Welcome to the datathin
package. In this tutorial, we
will show how random variables from different distributions can be split
into independent training and test components. For more details, see our
pre-print. For information on how to use datathin
for tasks
such as model evaluation or inference after model selection, see our
forthcoming tutorials.
To get started, ensure that you have downloaded the package. Make
sure that remotes
is installed by running
install.packages("remotes")
, then type
remotes::install_github("anna-neufeld/datathin")
The Poisson distribution is simple, because there is only one parameter.
We first generate a vector of 10,000 \(Poisson(7)\) random variables.
Next, we thin the data with the datathin
function. The
output of datathin
is an array where the last dimension
indexes the folds of the thinned data.
dat.thin <- datathin(dat, family="poisson", epsilon=c(0.3, 0.7))
dat.train <- dat.thin[,,1]
dat.test <- dat.thin[,,2]
We now verify several properties of the data thinning operation.
First, we verify that the expected value of dat.train is \(0.3 \times 7\) and the expected value of dat.test is \(0.7 \times 7\).
mean(dat)
## [1] 7.0001
mean(dat.train)
## [1] 2.1028
0.3*7
## [1] 2.1
mean(dat.test)
## [1] 4.8973
0.7*7
## [1] 4.9
We next verify that dat.train
and dat.test
are independent, and that they sum to dat
. Throughout this
document, we use small empirical correlations as evidence of
independence.
all.equal(dat, as.numeric(dat.train+dat.test))
## [1] TRUE
cor(dat.train, dat.test)
## [1] 0.006371561
We next consider the exponential distribution.
For this distribution, we will create 5 independent, symmetric folds
of the K
argument in the datathin
function.
folds <- datathin(dat, family="exponential", K=5)
Here, folds
is a \(100,000
\times 1 \times 5\) array.
We can verify that, for \(m=1,\ldots,5\), the \(m\)th fold of data is independent of the sum of the remaining folds, and that it has mean \(\frac{1}{5} \times 5 = 1\), while the remainder has mean \(\frac{4}{5} \times 5 = 4\). Once again, we use small empirical correlations as evidence of independence.
for (m in 1:5) {
print("-------")
print(paste("fold", m))
dat.test <- folds[,,m]
dat.train <- dat - folds[,,m]
print(paste("Test set mean", round(mean(dat.test), 3)))
print(paste("Training set mean:", round(mean(dat.train), 3)))

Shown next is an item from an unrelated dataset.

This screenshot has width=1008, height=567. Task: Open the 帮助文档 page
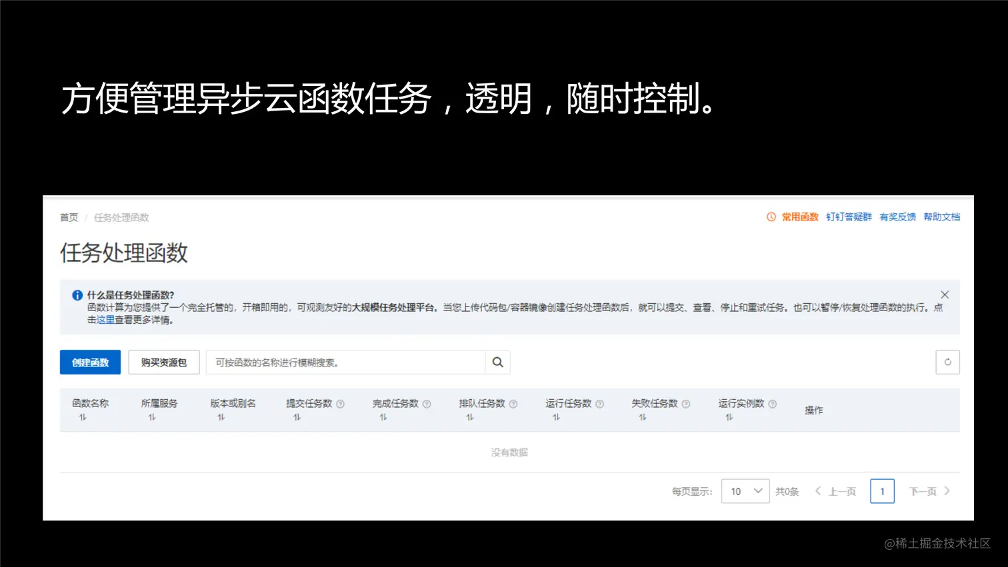pos(941,217)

print(paste("Sample correlation:", round(as.numeric(cor(dat.test, dat.train)),4)))
}
## [1] "-------"
## [1] "fold 1"
## [1] "Test set mean 0.985"
## [1] "Training set mean: 4.005"
## [1] "Sample correlation: 0.0062"
## [1] "-------"
## [1] "fold 2"
## [1] "Test set mean 1"
## [1] "Training set mean: 3.991"
## [1] "Sample correlation: 0.0063"
## [1] "-------"
## [1] "fold 3"
## [1] "Test set mean 0.999"
## [1] "Training set mean: 3.991"
## [1] "Sample correlation: -0.001"
## [1] "-------"
## [1] "fold 4"
## [1] "Test set mean 1.002"
## [1] "Training set mean: 3.988"
## [1] "Sample correlation: 7e-04"
## [1] "-------"
## [1] "fold 5"
## [1] "Test set mean 1.004"
## [1] "Training set mean: 3.986"
## [1] "Sample correlation: 0.0011"
The results for the exponential family can be extended to any gamma
distribution where the shape parameter is known. To thin the gamma
distribution we will provide the shape to the datathin
function using the arg
argument. Note that by omitting the
epsilon
parameter, we are requesting symmetric training and
test sets.
We now show an example of thinning the normal distribution. This is slightly more complicated, as the \(N(\mu, \sigma^2)\) distribution has two parameters. We will demonstrate data thinning strategies when either the mean \(\mu\) or the variance \(\sigma^2\) are unknown, and the other is known.
We start by generating data from a \(N(5,
2)\) distribution. This time, we let our dataset dat
be a matrix with dimensions \(10000 \times
10\).
We first apply data thinning assuming that \(\sigma^2=2\) is known. This is passed in as
the arg
parameter. We can see that, after applying data
thinning, each column of the training set is independent of each column
in the test set (once again, we are using small empirical correlations
as evidence of independence).
res <- datathin(dat, family="normal", arg=2)
dat.train <- res[,,1]
dat.test <- res[,,2]
cors <- sapply(1:ncol(dat.train), function(u) round(cor(dat.train[,u], dat.test[,u]), 4))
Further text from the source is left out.